Highlights start early in four-day Wisconsin Science Festival
Science enthusiasts of all ages are encouraged to attend the 2014 Wisconsin Science Festival, which will run from Thursday to Sunday, Oct. 16-19, in 25 cities throughout Wisconsin.
Photo: Wisconsin Alumni Research Foundation
You name it, and the fourth annual Wisconsin Science Festival has it — dance, stargazing, fossils, art, museum and stage shows — spread over four days and 25 Wisconsin cities.
While the curious of all ages immerse in hands-on exploration, and visitors marvel at the research underway and specimens on display around campus and the state, several of the festival’s marquee events may be of interest to faculty, staff and students on campus. The festival runs from Thursday through Sunday, Oct. 16-19.
Visit the festival’s website for the full schedule, but consider a few of these highlights featuring faculty and focusing on a spirit of collaboration and sharing science:
“Communicating Science: Talk and Panel Discussion”
Ever wish you made more sense to a 9-year-old (or a 90-year-old, for that matter)?
From asking middle school students to quiz scientists and employing techniques from improv comedy, Stony Brook University’s Alan Alda Center for Communicating Science doesn’t mind using some unorthodox methods to employ the current generation of scientists in inspiring the next.
Alda Center faculty will reflect on what they’ve learned about connecting effectively with a wide range of audiences, followed by a panel discussion with some of the UW–Madison faculty’s best communicators on why it’s crucial for practicing scientists to communicate more.
Date and location: 2:30 p.m. Thursday, Wisconsin Institutes for Discovery, 330 N. Orchard St.
Panelists include: Lynda Barry, cartoonist, author and assistant professor of art; Toby Campbell, associate professor of hematology and oncology; Bret Shaw, associate professor of life sciences communications; Steve Ackerman, professor of atmospheric and oceanic sciences and associate vice chancellor for physical sciences; and the Ald Center’s Evonne Kaplan-Liss, Valeri Lantz-Gefroh and Steven Reiner.
“Rise Over Run” and “Big Ideas for Busy People”
UW–Madison dance professor Li Chiao-Ping first performed “Rise Over Run” in May, spreading a troupe of dancers throughout the Discovery building, but the unique, roving dance production is part of the official kickoff for the 2014 Science Festival.
The production emphasizes “spirit, community, strength and hope, while exploring perspectives of identity, space and place,” according to Li, taking advantage of the Wisconsin Institutes for Discovery’s focus on innovation and experimentation.
The dance runs for an hour, and on Thursday will be followed by a group of UW–Madison’s leading researchers and “Big Ideas for Busy People,” a series of high-tempo presentations of their work.
John Durant, director of the Massachusetts Institute of Technology Museum and founder of the Cambridge Science Festival, will moderate the talks, which will include Q&A opportunities with each of the UW–Madison faculty members.

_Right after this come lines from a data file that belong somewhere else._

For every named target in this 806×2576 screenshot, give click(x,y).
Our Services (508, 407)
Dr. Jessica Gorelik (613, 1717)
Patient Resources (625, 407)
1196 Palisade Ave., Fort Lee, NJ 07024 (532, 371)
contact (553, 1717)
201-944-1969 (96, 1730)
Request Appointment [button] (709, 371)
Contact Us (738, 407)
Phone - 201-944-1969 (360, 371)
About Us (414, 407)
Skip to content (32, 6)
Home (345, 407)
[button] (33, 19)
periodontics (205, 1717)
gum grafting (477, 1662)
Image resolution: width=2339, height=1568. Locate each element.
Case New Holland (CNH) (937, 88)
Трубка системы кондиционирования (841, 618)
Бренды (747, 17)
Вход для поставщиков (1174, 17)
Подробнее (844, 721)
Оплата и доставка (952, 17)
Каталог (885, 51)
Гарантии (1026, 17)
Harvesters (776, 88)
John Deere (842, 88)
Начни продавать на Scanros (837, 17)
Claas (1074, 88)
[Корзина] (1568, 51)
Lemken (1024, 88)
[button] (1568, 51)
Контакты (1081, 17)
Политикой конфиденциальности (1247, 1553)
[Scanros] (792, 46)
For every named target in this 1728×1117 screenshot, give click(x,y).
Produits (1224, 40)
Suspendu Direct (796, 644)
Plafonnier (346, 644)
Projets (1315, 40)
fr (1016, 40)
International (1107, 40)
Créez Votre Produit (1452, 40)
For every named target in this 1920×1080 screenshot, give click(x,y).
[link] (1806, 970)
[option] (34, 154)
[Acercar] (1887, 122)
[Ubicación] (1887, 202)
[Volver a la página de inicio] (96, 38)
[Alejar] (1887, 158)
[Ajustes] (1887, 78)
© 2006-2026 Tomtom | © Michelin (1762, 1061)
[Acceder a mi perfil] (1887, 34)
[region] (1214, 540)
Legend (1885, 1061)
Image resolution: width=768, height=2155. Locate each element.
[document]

Date and location: 7 p.m. Thursday, Wisconsin Institutes for Discovery, 330 N. Orchard St.
Speakers include: Steve Ackerman, associate vice chancellor for physical sciences and professor of atmospheric and oceanic sciences; Lynda Barry, cartoonist, author and assistant professor of art; Irwin Goldman, professor of horticulture; Laura Kiessling, professor of chemistry and biochemistry; David Krakauer, director of the Wisconsin Institute for Discovery and professor of genetics; T. Rock Mackie, director of medical engineering at the Morgridge Institute for Research; Li Chiao-Ping, professor of dance; and Constance Steinkuehler Squire, president of the Learning Games Network and associate professor of educational psychology
“Discovery, Technology, Collaboration and Caving to Uncover Fossil Remains in the Cradle of Humankind”
Last fall, National Geographic Explorer in Residence Lee Berger put out a call for scientists with a unique set of skills: archaeology training, caving experience and narrow shoulders.
Spelunkers in South Africa had seen a few bones in a cave, but they were on the other side of gap in the rock as narrow as 7 inches.
UW–Madison grad student Alia Gurtov answered, and over the course of several weeks she and five other diminutive volunteers carefully squeezed into the cave to retrieve an astounding haul of more than 1,200 fossil bones from hominids, early primate relatives of humans. The bones that made their way from the depths to a science tent to be studied first by Berger, UW–Madison anthropology professor John Hawks and others.
The Rising Star Expedition became the largest hominid find in South Africa. On Saturday, Hawks will treat a Science Festival audience to a story of modern anthropology and open science, staring Berger and the “underground astronauts” and the dig that captivated an audience around the world.
Date and location: 10:00 a.m. Saturday, Wisconsin Institutes for Discovery, 330 N. Orchard St.